- Steven Chase notes that the Cons' promise to let Canadian know the details of the Trans-Pacific Partnership before they vote was broken with unusual speed and publicity. Michael Geist points out that we do know enough about the TPP to be sure it puts our privacy at risk, while Ryan Meili and Sarah Giles discuss how the TPP will tie the hands of our health care system. Andrew Jackson observes that the TPP may also lock Canada into the resource trap preferred by the Cons, rather than allowing us to develop a sustainable economy. And Armine Yalnizyan writes that it also figures to lock in an underclass of temporary workers who can be exploited personally, and used to drive down wages for everybody.
- Bruce Livesey reports that the Canada Revenue Agency is renting multiple offices from a landlord known for its own offshore tax evasion (who bought them during the Cons' earlier wave of public selloffs).
- Meanwhile, Dennis Howlett reviews where Canada's federal parties stand on tax fairness. And the Income Secury Advisory Centre offers a rundown of plenty more platform reviews on important issues.
- Nick Davies frames Stephen Harper as a master manipulator rather than somebody with the slightest interest in the public good. And Amira Elghawaby lists a few of Harper's more galling abuses while reviewing Les Whittington's new book.
- Mohammed Adam makes the case as to why he can't vote for Harper, while Pete McMartin doesn't see how the campaign can centre on any issue other than the imperative to change from continued Harper control. William Thorsell writes the editorial he thinks Canadians should be reading instead of the laughable corporate-ordered ones they're actually seeing. And Michael Harris sees the Cons as going down in flames.
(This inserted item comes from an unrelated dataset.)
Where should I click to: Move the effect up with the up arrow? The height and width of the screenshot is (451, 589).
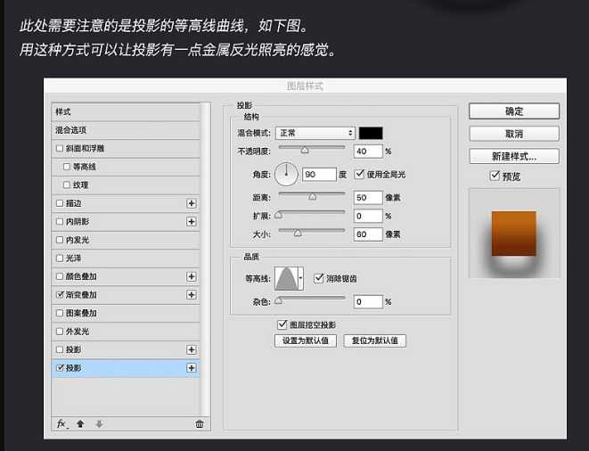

- Karl Nerenberg writes that the Daniel Gagnier scandal - featuring one of Justin Trudeau's campaign co-chairs telling oil barons about how to manipulate a new government before one has even been elected - is only typical of the Libs' relationship to lobbyists. Michael den Tandt takes the view that the Libs' latest scandal signals their likely unwillingness to do much about democratic reform if they have any was to wriggle out of it.
- Finally, Lana Payne writes that we should take the opportunity to push for a kinder and more caring Canada. And Robin Perelle argues that we should vote for the NDP's commitment to progressive values, rather than the Libs' compassion of convenience:
Though the Liberal and NDP platforms seem remarkably similar now, it’s the Liberal party that initiated cuts to transfer payments to the provinces in the mid-1990s, plunging health care and other pillars of Canada’s social infrastructure into a new era of underfunded decline.
In the Liberal party’s push to renew some of that funding now, it differs from the NDP on one key point: it cut the funding in the first place. The NDP, in contrast, has consistently put forth a vision of Canada that values social services and cares for the most vulnerable members of our society.
“The NDP knows that one of the most important ways to judge the conscience of our country is how we treat our most vulnerable citizens. Our government has to do more. Much more,” the NDP writes in its 2015 platform.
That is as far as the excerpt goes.